_WORK TASK_
Beginning with the line that contains "You are a computer-use" in the material below, print each line exactly until the line that contains "Instruction: Switch to the By Status tab" has been printed, then stop.

*** Opening of MATERIAL SUPPLIED ***

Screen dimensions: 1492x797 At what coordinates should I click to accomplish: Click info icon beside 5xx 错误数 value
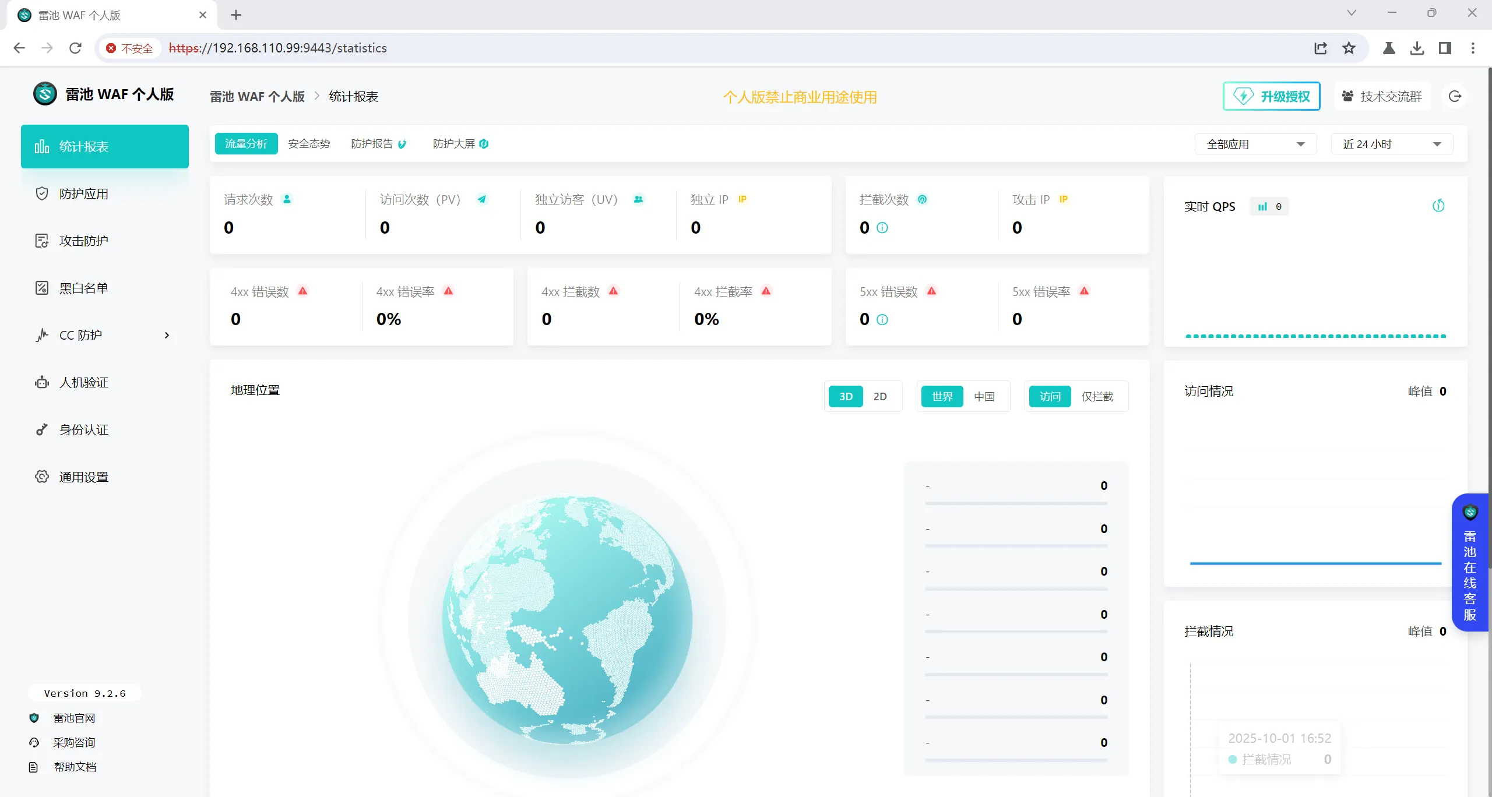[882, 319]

*** Close of MATERIAL SUPPLIED ***
*** Opening of MATERIAL SUPPLIED ***

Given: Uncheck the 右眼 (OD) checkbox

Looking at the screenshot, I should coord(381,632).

*** Close of MATERIAL SUPPLIED ***
*** Opening of MATERIAL SUPPLIED ***

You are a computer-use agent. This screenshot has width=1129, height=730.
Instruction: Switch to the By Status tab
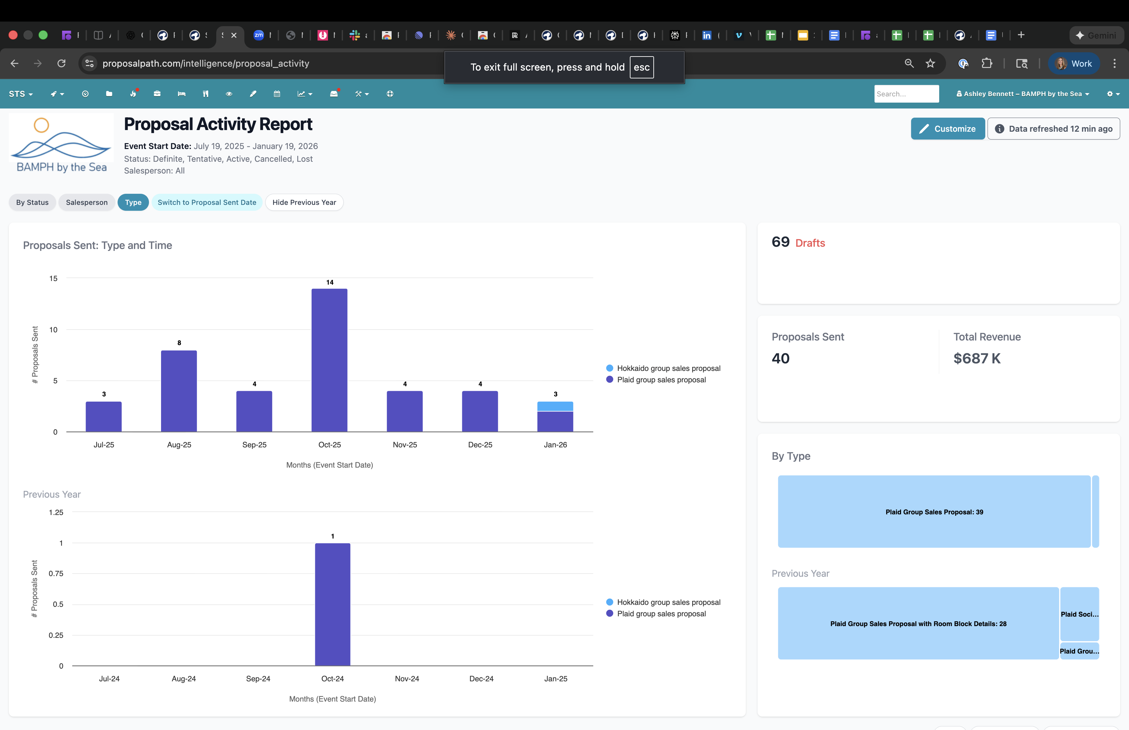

*** Close of MATERIAL SUPPLIED ***

_ANSWER_
You are a computer-use agent. This screenshot has width=1129, height=730.
Instruction: Switch to the By Status tab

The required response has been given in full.